Swiss Development Program to Invest $2.8 Million on Initiatives in Colombia to Develop Natural Cosmetics, Cacao, and Sustainable Tourism
A Swiss business development program in Colombia will invest around $2.8 million USD (9 billion pesos) into sustainable tourism, high-end chocolate, and cosmetics made with natural ingredients during the coming year.
The program, called “Colombia + Competitive,” was developed two years ago by the Swiss embassy’s Secretariat for Economic Affairs (SECO) and the agency Swisscontact to incentivize development in sectors that have shown financial potential as Colombia moves into it’s “post-conflict” phase.
Photo: A cacao pod growing from a tree in the central Colombian department of Quindio. (Photo credit: Jared Wade)

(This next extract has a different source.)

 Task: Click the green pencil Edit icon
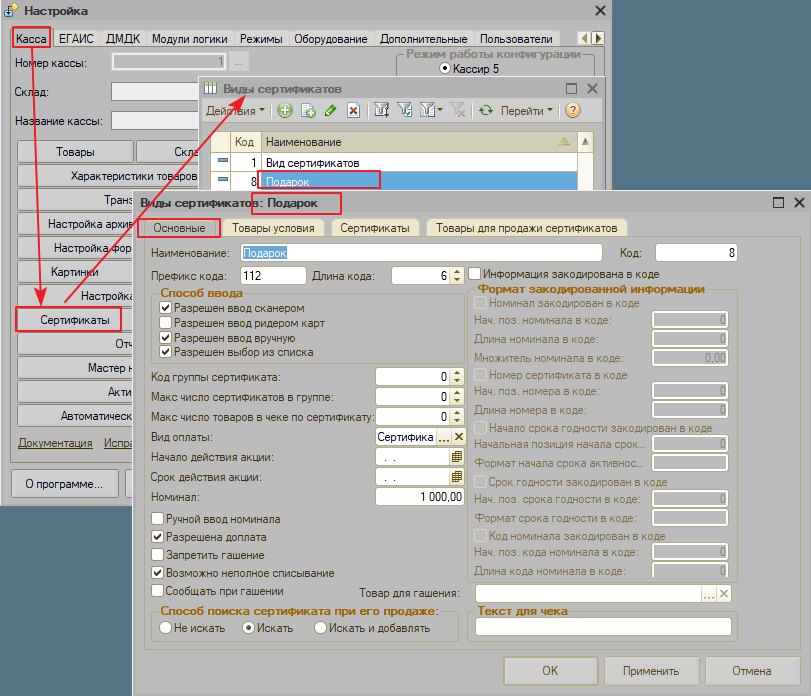click(331, 110)
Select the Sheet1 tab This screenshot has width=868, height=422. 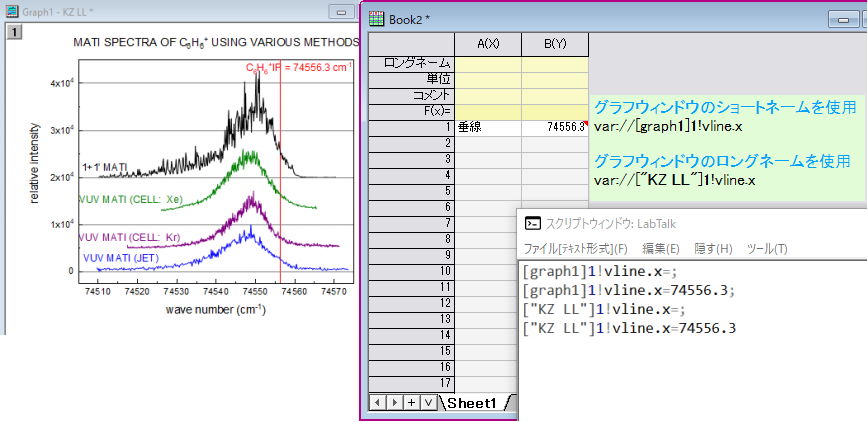point(472,403)
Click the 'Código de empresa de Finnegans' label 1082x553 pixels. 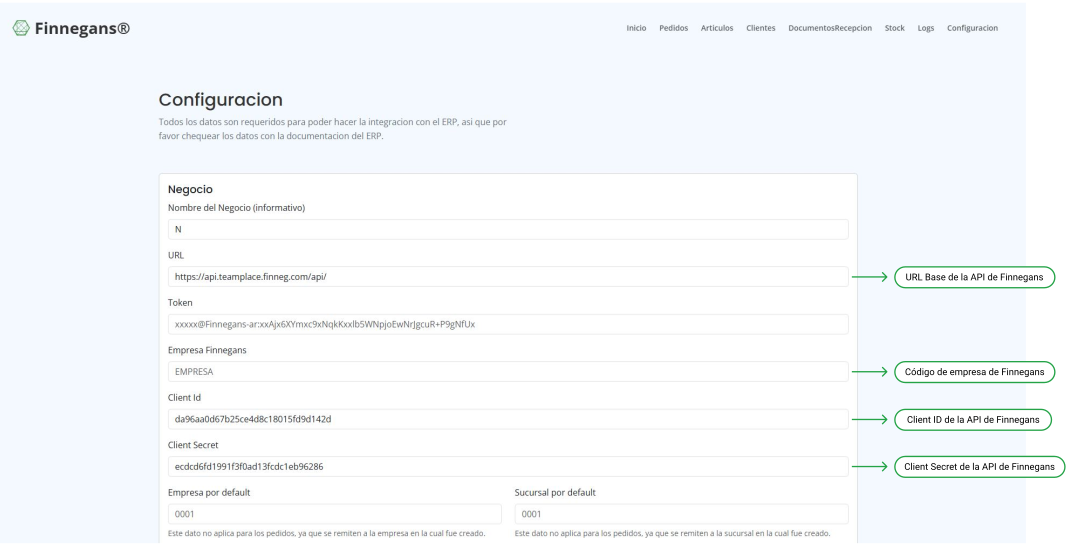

In all, there are seven specific projects, and two-thirds of the funding (6 billion pesos) will come from SECO with the rest being supplied by partner participants. From Colombia, support for the initiative comes from the Ministry of Commerce, Industry, and Tourism (MinCIT), investment promotion agency iNNpulsa Colombia, and others in both the public and private sectors.
Three of the initiatives are geared toward the natural cosmetic product realm, including production of achiote trees that produce bright red seeds that have been used as a dye and body-painting pigment by indigenous communities in South America for centuries. The two other efforts will push for commercial production of the sacha inchi, a tree with nuts that produce an in-demand oil for skin care, and the lecythis minor tree, which MinCIT calls an “underutilized native species” that also produces nuts.
One of the tourism investments will go toward “Macondo Natural,” a branding concept inspired by the fictional town conceived by Gabriel García Márquez in his magnum opus, One Hundred Years of Solitude. With the funds, officials will try to drum up ecotourism in the Caribbean region to see sights such as the yellow butterflies, tropical environments, and mountains that much of the world came to know through the work of the Nobel Prize-winning novelist.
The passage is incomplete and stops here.